Cells were plated in 10-cm plates at a density of 2.0 × 106 cells/plate 24 h prior to transfection. Transfection mixtures were prepared by mixing 1 ml of serum-free DMEM, 10 μg of total plasmid DNA, and 20 μl of a 1-mg/ml solution of linear 25-kDa polyethylenimine reagent from Polysciences (catalog number 23966-2). This mixture was vortexed for 10 s and incubated at room temperature for 20 min. The complexes were then added to the cells, and the cells were incubated for 24 to 48 h.

Viral genome quantification.

HT1080 cells depleted for FUBP1 or treated with the control siRNA were lysed in lysis buffer (50 mM Tris [pH 8.1], 10 mM EDTA, and 1% SDS) on ice for 10 min. Lysates were sonicated briefly in a Covaris M220 focused ultrasonicator to break up cellular chromatin and subjected to digestion using proteinase K (NEB), according to the manufacturer's specifications. Following digestion, viral DNA was purified by using an EZ-10 gel extraction kit (Bio Basic). PCRs were carried out by using SYBR Select master mix for CFX (Applied Biosystems) according to manufacturer's directions by using 2% of total purified DNA as the template, using a CFX96 real-time PCR instrument (Bio-Rad). A standard curve for absolute quantification was generated by serially diluting the pXC1 plasmid containing the left end of the HAdV5 genome starting with a concentration of 1.0 × 107 copies per reaction down to 1.0 copy per reaction. The primers used were the same as those used for expression analysis of the E1B region, the annealing temperature used was 60°C, and 40 cycles were run.

Viruses.

Viruses used in this study included the HAdV5 dl309 mutant (52) expressing wt E1A but deleted for much of the E3 region, which was generously donated by Joe Mymryk. The HAdV5 dl1520 mutant, carrying a mutation in E1B-55k, was generously donated by Patrick Hearing and was previously described (33). All viruses were amplified in low-passage-number 293 cells, and titers were also determined on these 293 cells prior to performing assays. All infections were carried out in serum-free medium for 1 h at an MOI of 10 unless otherwise specified in the figure legends.

Virus growth assay.

IMR-90 cells depleted for FUBP1 via siRNA or transfected with control siRNA were infected with HAdV5 dl309 at an MOI of 10 in serum-free medium.
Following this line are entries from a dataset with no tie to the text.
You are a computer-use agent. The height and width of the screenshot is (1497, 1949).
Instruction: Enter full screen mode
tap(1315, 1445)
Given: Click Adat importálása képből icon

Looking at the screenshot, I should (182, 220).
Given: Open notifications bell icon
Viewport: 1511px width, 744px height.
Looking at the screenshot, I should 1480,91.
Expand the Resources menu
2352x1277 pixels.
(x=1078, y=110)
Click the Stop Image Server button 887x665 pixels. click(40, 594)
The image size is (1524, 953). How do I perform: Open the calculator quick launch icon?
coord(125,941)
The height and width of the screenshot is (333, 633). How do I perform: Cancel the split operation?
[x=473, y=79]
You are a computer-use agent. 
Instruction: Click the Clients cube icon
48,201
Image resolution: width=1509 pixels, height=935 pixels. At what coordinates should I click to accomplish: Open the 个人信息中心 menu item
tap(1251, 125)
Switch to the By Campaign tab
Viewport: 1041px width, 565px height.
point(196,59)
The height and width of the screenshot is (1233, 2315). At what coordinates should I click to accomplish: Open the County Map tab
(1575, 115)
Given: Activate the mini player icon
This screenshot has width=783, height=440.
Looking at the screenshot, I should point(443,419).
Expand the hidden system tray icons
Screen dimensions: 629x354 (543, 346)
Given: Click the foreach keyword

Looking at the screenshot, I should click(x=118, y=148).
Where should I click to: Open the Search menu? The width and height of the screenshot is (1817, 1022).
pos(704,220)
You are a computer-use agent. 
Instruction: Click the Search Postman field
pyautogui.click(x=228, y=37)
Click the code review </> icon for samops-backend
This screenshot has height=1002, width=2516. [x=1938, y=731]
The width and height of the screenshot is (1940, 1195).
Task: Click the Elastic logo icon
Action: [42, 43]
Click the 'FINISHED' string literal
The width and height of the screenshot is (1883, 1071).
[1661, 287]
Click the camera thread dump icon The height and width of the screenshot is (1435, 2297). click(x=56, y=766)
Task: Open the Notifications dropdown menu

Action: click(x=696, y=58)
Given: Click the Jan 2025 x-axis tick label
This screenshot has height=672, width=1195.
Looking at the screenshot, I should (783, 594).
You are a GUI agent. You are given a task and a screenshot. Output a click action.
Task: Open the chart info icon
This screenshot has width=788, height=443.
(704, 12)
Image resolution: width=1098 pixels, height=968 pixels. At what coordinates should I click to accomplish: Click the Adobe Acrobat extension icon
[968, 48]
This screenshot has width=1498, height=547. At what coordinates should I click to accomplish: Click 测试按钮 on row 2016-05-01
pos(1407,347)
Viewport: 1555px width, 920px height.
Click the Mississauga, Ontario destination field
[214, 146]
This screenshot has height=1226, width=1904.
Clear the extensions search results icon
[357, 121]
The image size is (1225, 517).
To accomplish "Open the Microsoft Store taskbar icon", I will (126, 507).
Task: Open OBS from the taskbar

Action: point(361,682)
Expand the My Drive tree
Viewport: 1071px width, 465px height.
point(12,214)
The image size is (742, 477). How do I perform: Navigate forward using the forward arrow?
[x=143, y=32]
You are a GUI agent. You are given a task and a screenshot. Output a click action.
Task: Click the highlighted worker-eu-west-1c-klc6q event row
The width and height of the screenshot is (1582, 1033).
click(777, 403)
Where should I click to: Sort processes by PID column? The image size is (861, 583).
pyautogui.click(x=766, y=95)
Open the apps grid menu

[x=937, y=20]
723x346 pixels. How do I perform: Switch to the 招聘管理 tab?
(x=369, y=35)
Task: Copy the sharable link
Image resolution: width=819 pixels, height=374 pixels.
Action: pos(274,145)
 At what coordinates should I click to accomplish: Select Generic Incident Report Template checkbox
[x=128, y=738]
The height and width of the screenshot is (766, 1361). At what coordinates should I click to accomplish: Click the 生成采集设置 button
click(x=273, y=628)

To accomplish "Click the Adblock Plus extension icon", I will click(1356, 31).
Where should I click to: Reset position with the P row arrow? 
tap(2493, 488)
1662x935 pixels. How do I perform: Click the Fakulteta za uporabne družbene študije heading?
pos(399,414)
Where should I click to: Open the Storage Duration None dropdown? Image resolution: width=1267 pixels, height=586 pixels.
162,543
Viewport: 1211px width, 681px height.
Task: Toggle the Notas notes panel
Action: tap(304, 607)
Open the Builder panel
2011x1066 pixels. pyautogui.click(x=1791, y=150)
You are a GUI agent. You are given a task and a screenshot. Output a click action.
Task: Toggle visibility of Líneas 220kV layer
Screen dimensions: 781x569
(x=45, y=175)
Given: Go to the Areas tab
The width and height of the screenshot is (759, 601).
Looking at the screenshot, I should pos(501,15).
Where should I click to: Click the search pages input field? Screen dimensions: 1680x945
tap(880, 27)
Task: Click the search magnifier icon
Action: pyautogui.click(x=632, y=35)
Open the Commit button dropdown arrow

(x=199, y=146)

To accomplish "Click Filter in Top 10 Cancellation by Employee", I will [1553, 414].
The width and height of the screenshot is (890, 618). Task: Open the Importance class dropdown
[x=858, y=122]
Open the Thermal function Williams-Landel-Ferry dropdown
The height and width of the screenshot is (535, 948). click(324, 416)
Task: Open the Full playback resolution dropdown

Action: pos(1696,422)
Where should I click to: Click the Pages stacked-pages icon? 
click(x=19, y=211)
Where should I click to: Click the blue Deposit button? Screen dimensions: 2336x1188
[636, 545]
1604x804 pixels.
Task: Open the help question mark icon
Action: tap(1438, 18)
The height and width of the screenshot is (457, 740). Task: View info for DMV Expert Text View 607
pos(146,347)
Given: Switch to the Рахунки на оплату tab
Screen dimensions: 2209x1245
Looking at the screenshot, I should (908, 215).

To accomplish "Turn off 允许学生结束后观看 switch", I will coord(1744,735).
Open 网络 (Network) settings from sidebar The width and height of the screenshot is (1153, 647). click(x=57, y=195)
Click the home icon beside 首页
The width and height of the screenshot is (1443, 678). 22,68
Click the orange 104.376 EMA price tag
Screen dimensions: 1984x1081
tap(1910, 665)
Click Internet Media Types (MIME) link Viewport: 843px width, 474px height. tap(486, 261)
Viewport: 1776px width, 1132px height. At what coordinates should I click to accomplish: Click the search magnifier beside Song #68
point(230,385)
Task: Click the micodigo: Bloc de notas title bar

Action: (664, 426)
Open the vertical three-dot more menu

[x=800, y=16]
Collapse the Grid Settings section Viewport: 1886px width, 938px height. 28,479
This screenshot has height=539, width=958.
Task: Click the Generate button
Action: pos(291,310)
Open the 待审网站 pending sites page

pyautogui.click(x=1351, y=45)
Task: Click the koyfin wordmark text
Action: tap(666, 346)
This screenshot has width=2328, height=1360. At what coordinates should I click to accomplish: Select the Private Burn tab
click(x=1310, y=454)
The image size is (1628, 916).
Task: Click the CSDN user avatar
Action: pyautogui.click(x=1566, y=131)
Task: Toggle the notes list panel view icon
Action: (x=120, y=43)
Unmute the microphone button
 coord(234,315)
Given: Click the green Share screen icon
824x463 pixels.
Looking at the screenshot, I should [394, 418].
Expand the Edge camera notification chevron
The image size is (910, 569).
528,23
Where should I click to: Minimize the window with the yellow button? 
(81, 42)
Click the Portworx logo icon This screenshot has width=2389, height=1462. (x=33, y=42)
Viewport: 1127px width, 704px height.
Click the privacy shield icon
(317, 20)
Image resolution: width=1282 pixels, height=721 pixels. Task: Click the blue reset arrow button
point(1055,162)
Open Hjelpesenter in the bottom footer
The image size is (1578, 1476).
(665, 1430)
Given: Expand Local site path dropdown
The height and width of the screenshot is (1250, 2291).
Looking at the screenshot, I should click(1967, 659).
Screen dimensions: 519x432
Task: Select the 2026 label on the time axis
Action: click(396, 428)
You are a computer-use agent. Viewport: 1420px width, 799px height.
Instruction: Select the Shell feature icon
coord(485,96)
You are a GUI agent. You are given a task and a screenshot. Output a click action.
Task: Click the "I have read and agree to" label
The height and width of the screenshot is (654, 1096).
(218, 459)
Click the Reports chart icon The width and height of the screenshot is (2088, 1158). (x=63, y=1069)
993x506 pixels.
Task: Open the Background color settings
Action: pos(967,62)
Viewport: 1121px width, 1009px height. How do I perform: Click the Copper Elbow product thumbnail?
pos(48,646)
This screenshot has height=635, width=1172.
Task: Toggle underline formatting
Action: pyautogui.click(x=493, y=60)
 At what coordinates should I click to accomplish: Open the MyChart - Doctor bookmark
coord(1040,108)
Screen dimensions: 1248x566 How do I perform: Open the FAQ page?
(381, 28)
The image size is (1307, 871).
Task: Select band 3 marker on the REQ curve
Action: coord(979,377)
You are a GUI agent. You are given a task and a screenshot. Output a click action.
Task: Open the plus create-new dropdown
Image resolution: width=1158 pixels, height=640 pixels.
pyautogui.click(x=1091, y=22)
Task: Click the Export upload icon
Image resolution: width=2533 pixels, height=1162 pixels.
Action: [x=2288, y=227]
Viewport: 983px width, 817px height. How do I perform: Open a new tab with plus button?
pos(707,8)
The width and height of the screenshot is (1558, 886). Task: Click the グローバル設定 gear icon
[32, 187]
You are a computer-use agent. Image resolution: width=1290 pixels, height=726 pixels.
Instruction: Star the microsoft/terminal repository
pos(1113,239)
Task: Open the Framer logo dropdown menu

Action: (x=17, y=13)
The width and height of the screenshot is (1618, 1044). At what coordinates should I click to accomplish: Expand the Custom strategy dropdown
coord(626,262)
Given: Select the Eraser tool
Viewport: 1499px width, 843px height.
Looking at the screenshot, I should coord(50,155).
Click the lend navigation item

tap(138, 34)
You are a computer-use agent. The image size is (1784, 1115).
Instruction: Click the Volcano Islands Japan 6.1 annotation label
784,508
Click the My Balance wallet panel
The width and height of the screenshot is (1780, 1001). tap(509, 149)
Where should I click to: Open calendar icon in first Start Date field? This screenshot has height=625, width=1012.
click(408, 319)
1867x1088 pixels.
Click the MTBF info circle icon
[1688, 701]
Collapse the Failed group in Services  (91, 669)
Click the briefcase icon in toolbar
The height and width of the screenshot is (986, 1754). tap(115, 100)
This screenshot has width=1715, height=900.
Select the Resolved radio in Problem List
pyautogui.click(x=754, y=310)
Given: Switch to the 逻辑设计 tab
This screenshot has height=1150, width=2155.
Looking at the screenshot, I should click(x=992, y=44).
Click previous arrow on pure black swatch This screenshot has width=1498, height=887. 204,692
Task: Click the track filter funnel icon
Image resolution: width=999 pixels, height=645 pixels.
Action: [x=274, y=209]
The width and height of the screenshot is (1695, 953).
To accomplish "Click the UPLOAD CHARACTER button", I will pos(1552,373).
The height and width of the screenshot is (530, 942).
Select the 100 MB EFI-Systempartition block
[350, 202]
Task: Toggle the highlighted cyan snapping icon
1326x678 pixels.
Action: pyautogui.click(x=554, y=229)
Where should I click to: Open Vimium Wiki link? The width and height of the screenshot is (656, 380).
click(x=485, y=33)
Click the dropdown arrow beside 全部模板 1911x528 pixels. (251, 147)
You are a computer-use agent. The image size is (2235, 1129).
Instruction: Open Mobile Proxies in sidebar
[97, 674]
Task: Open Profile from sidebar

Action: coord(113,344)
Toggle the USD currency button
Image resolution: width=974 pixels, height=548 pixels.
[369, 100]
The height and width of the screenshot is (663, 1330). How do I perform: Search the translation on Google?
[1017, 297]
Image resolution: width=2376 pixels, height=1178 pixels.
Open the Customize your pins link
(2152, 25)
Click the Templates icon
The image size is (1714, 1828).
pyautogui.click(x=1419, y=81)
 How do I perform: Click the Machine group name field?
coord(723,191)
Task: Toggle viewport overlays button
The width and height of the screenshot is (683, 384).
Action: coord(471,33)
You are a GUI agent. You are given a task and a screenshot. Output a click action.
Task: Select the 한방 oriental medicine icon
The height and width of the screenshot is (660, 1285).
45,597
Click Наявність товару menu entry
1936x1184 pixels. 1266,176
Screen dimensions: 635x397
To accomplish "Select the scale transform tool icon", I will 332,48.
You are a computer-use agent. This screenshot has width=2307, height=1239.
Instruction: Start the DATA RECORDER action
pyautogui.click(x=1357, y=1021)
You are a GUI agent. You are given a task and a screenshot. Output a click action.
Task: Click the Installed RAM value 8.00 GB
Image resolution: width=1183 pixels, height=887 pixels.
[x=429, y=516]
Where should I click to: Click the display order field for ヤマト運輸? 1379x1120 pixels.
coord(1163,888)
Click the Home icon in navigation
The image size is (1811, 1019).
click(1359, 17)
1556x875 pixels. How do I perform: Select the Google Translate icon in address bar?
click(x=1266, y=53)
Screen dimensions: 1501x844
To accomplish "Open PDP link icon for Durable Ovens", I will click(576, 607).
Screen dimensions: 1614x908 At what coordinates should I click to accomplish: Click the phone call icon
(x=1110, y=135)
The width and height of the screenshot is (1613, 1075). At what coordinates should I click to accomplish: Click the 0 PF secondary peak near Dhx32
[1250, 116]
Virus was adsorbed for 1 h at 37°C under 5% CO2. Virus titers were determined 24, 48, and 72 h after infection by plaque assays performed on 293 cells by serial dilution.

ACKNOWLEDGMENTS

This work was supported by grants from the Natural Sciences and Engineering Research Council (grant number RGPIN/435375-2013) and Research Manitoba (operating grant). A.M.S. was supported by the NSERC Canada graduate scholarship for master's students.

We thank Joe Mymryk and Patrick Hearing for countless reagents. We are grateful to Hye-Jung Chung and David Levens for the HA-FUBP1 construct. J.R.F. also thanks Jacqueline and Wesley Frost for their invaluable support. P.P. thanks Stanisława Pelka for invaluable support and assistance and Ryszard Pelka for curiosity.